COWLES FOUNDATION FOR RESEARCH IN
ECONOMICS
AT YALE UNIVERSITY
Box 208281
New Haven, CT 06520-8281

COWLES FOUNDATION DISCUSSION PAPER NO. 1293
Local Polynomial Whittle Estimation
Donald W.K. Andrews and Yixiao Sun
January 2001
The local Whittle (or Gaussian semiparametric) estimator of long range dependence,
proposed by Künsch (1987) and analyzed by Robinson (1995a), has a relatively slow rate of
convergence and a finite sample bias that can be large. In this paper, we generalize the
local Whittle estimator to circumvent those problems. Instead of approximating the
short-run component of the spectrum, varphi(lambda), by a constant in a shrinking
neighborhood of frequency zero, we approximate its logarithm by a polynomial. This leads
to a "local polynomial Whittle" (LPW) estimator.
Following the work of Robinson (1995a), we establish the asymptotic bias, variance,
mean-squared error (MSE), and normality of the LPW estimator. We determine the
asymptotically MSE-optimal bandwidth, and specify a plug-in selection method for its
practical implementation.
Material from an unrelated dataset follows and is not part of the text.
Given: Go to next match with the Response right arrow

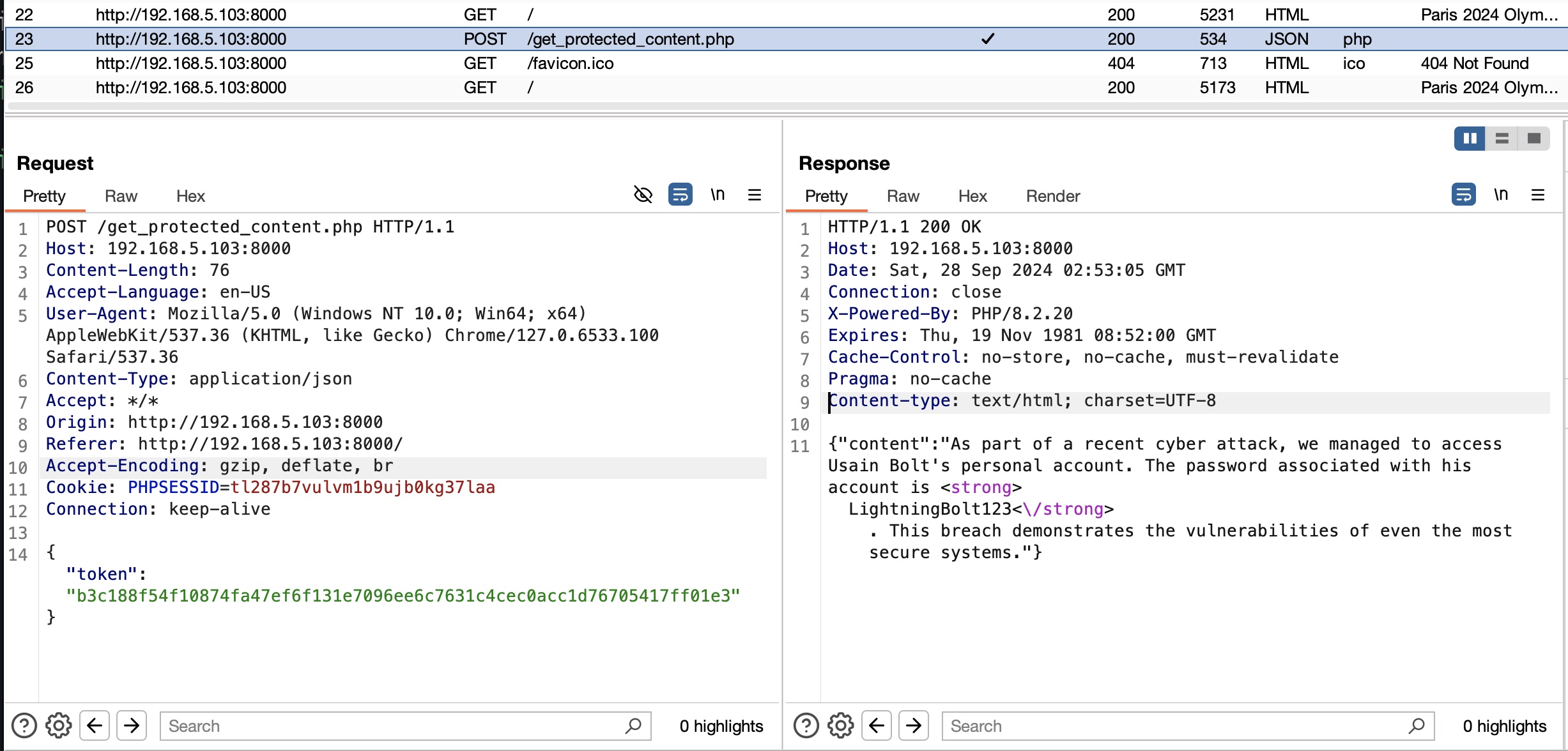Looking at the screenshot, I should pyautogui.click(x=914, y=725).
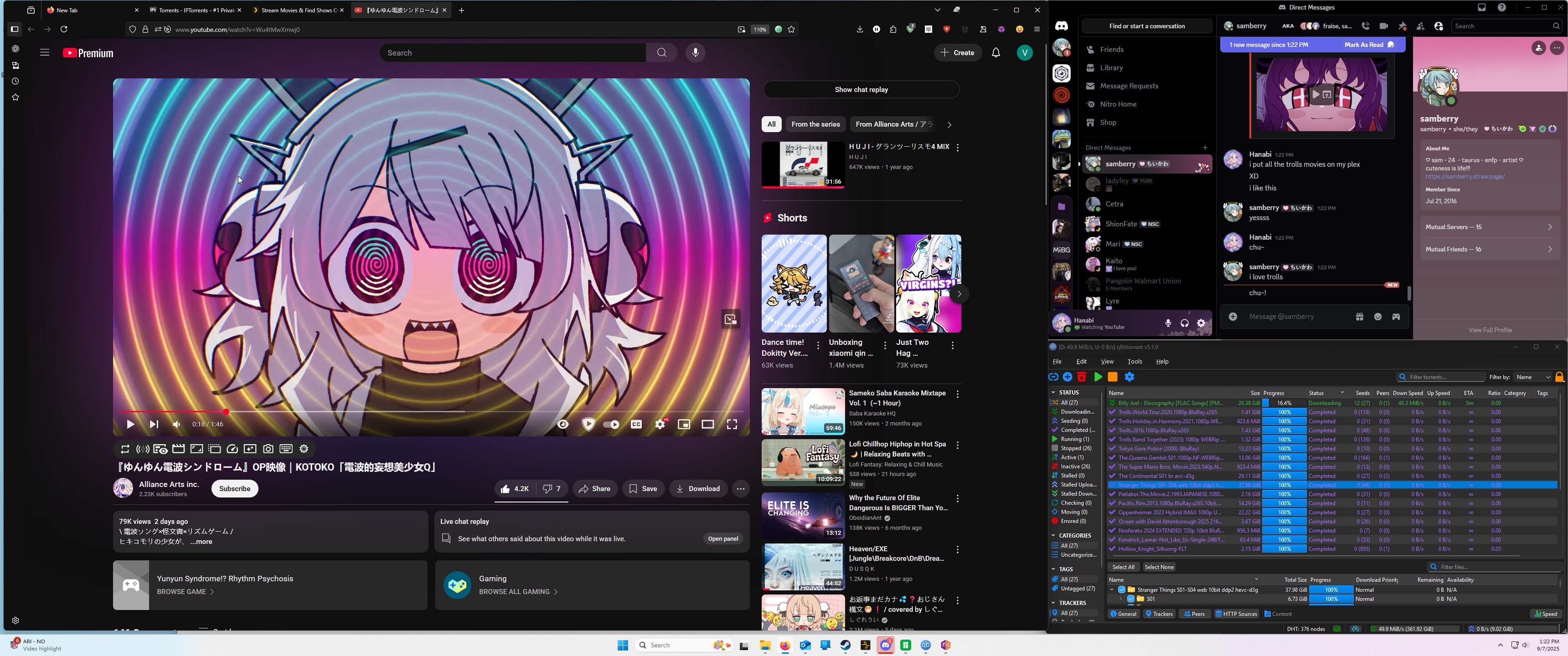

When varphi(lambda) is smooth enough near the origin, we find
that the bias of the LPW estimator goes to zero at a faster rate than that of the local
Whittle estimator, and its variance is only inflated by a multiplicative constant. In
consequence, the rate of convergence of the LPW estimator is faster than that of the local
Whittle estimator, given an appropriate choice of the bandwidth m.
We show that the LPW estimator attains the optimal rate of convergence for a class of
spectra containing those for which varphi(lambda) is smooth of order s >
1 near zero. When varphi(lambda) is infinitely smooth near zero, the rate of convergence
of the LPW estimator based on a polynomial of high degree is arbitrarily close to n-1/2.
Keywords: Asymptotic bias, asymptotic normality, bias reduction, long memory,
minimax rate, optimal bandwidth, Whittle likelihood.